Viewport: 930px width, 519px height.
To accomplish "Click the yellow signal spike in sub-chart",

==

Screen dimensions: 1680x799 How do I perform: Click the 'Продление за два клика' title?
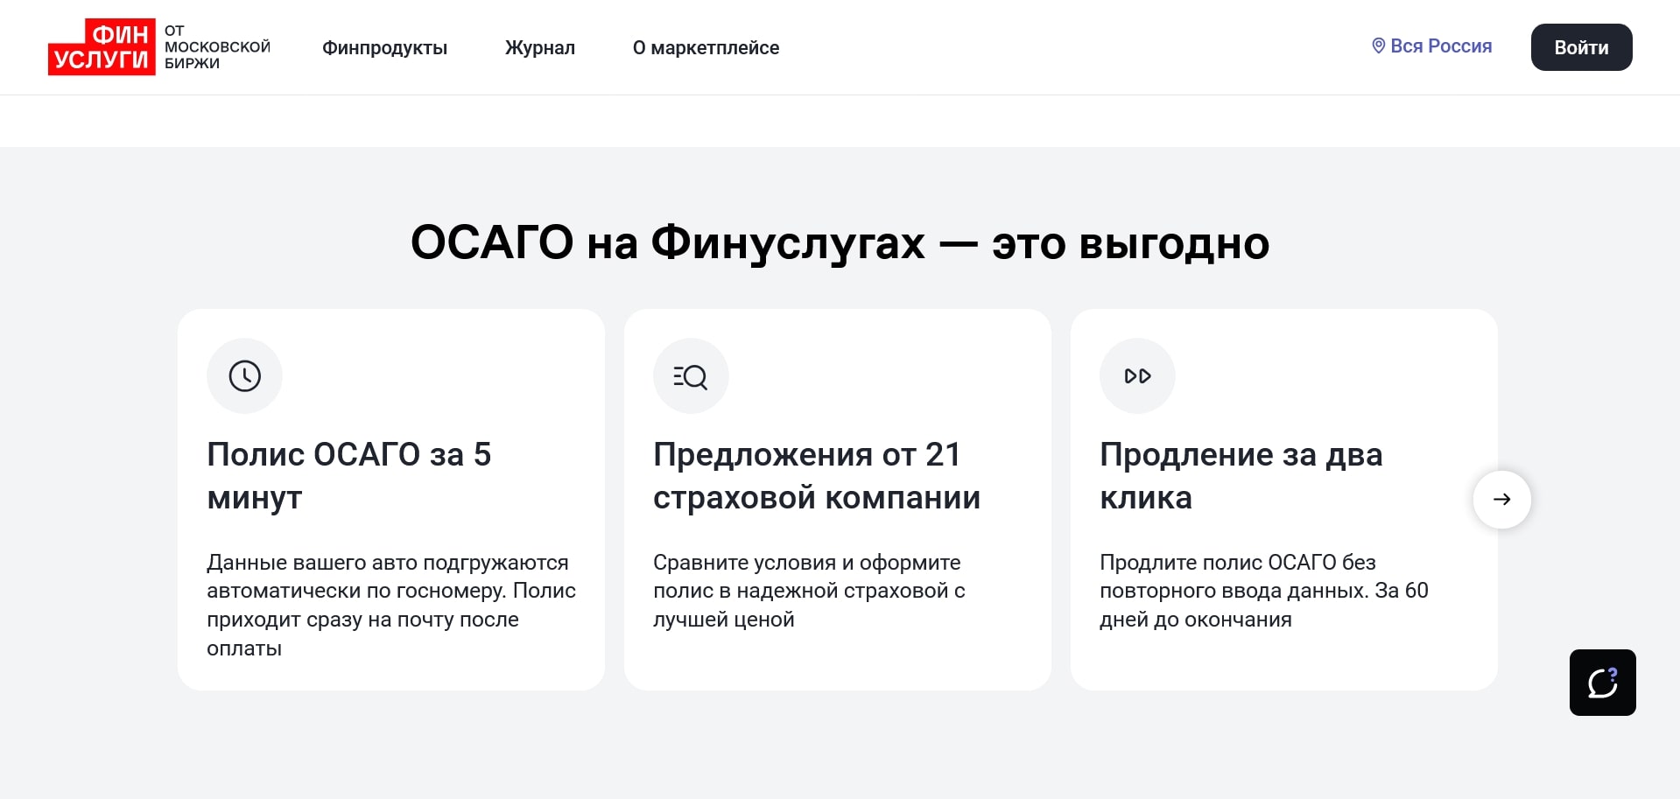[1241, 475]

==

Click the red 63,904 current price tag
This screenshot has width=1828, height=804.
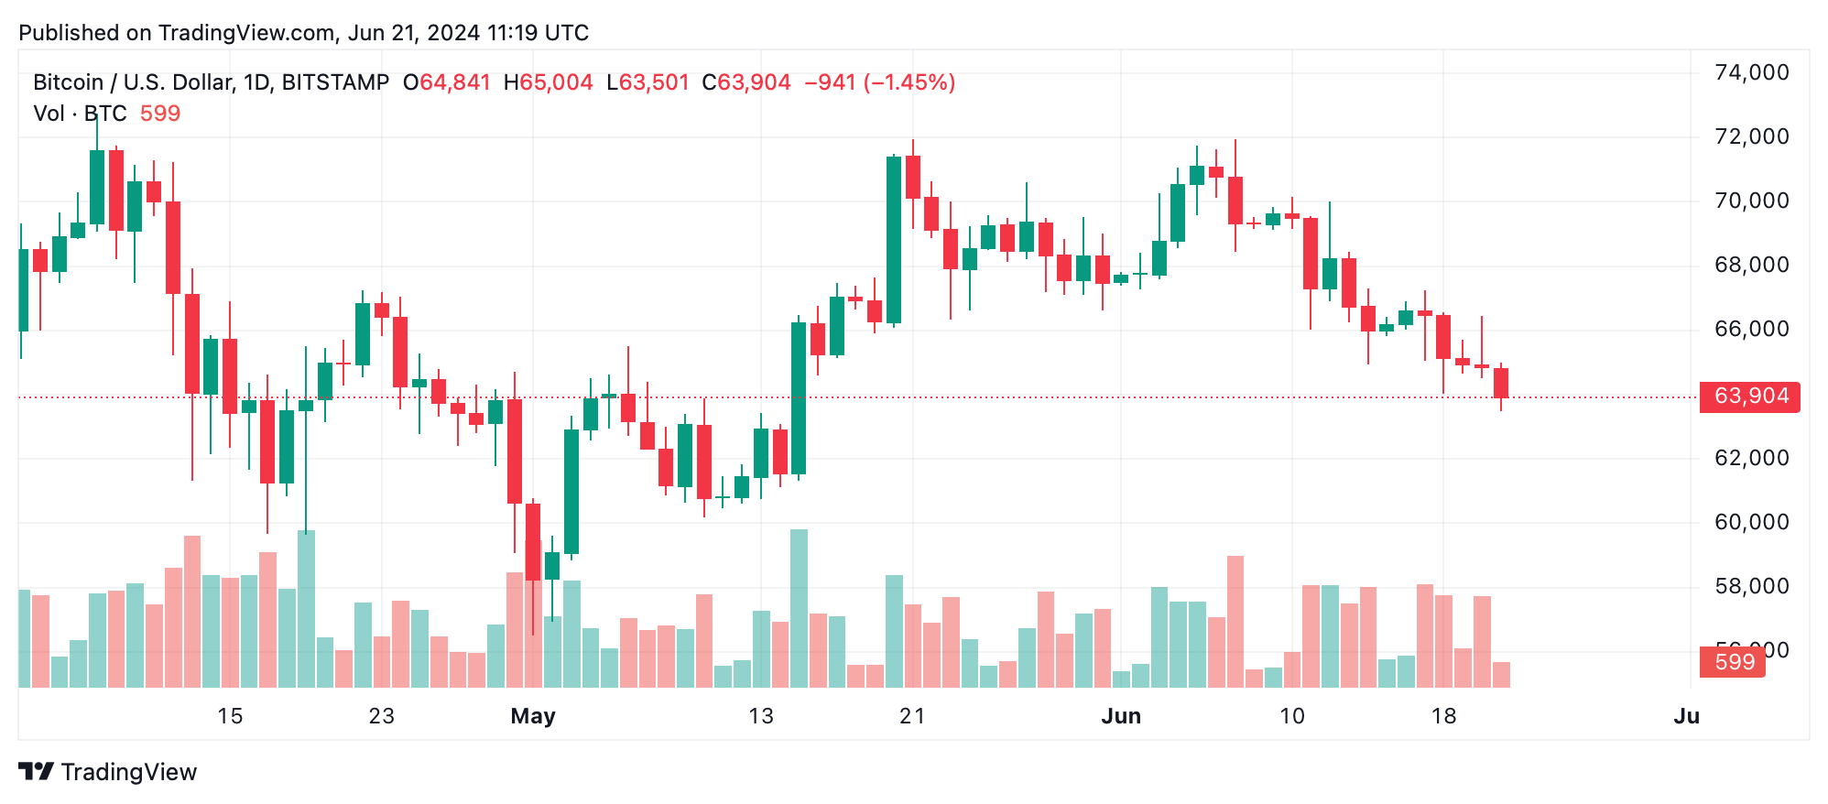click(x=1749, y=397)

EXERCISE GOAL: The response should hold exactly the lines starting at the line with "Viewport: 930px width, 519px height." and ending at the line with "the yellow signal", and no other line of the material above.

RESULT FOR THIS TASK:
Viewport: 930px width, 519px height.
To accomplish "Click the yellow signal spike in sub-chart",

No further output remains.